begin RECORD EXTRACTS
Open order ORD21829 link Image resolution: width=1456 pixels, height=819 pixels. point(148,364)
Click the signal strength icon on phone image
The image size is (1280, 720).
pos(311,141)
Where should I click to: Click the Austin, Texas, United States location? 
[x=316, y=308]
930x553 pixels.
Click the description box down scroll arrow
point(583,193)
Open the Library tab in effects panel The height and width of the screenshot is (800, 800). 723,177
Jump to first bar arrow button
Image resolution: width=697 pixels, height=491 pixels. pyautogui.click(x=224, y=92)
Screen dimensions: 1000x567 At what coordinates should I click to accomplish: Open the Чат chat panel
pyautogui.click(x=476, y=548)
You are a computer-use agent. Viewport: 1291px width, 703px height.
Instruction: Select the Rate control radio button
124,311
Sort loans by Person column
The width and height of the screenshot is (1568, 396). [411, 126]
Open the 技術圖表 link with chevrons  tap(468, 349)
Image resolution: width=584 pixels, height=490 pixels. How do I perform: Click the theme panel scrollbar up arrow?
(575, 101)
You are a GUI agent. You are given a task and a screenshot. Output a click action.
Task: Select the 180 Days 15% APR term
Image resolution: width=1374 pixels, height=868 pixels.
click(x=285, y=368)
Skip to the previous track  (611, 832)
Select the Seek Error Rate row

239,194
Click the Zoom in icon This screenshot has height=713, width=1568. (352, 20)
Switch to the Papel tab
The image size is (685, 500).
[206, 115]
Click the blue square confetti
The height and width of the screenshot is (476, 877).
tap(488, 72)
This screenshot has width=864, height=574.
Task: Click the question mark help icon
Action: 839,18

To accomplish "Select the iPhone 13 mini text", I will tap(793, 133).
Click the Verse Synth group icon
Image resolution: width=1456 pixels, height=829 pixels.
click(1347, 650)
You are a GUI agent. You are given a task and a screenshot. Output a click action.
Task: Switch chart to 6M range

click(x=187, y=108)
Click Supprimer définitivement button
end RECORD EXTRACTS
Rewrite the material from the line containing "Image resolution: width=584" through the end, changing "scrollbar" to "scroll bar" and leaving everything else the same.

CORRECT OUTPUT ▸
Image resolution: width=584 pixels, height=490 pixels. How do I perform: Click the theme panel scroll bar up arrow?
(575, 101)
You are a GUI agent. You are given a task and a screenshot. Output a click action.
Task: Select the 180 Days 15% APR term
Image resolution: width=1374 pixels, height=868 pixels.
click(x=285, y=368)
Skip to the previous track  (611, 832)
Select the Seek Error Rate row

239,194
Click the Zoom in icon This screenshot has height=713, width=1568. (352, 20)
Switch to the Papel tab
The image size is (685, 500).
[206, 115]
Click the blue square confetti
The height and width of the screenshot is (476, 877).
tap(488, 72)
This screenshot has width=864, height=574.
Task: Click the question mark help icon
Action: 839,18

To accomplish "Select the iPhone 13 mini text", I will tap(793, 133).
Click the Verse Synth group icon
Image resolution: width=1456 pixels, height=829 pixels.
click(1347, 650)
You are a GUI agent. You are given a task and a screenshot. Output a click action.
Task: Switch chart to 6M range

click(x=187, y=108)
Click Supprimer définitivement button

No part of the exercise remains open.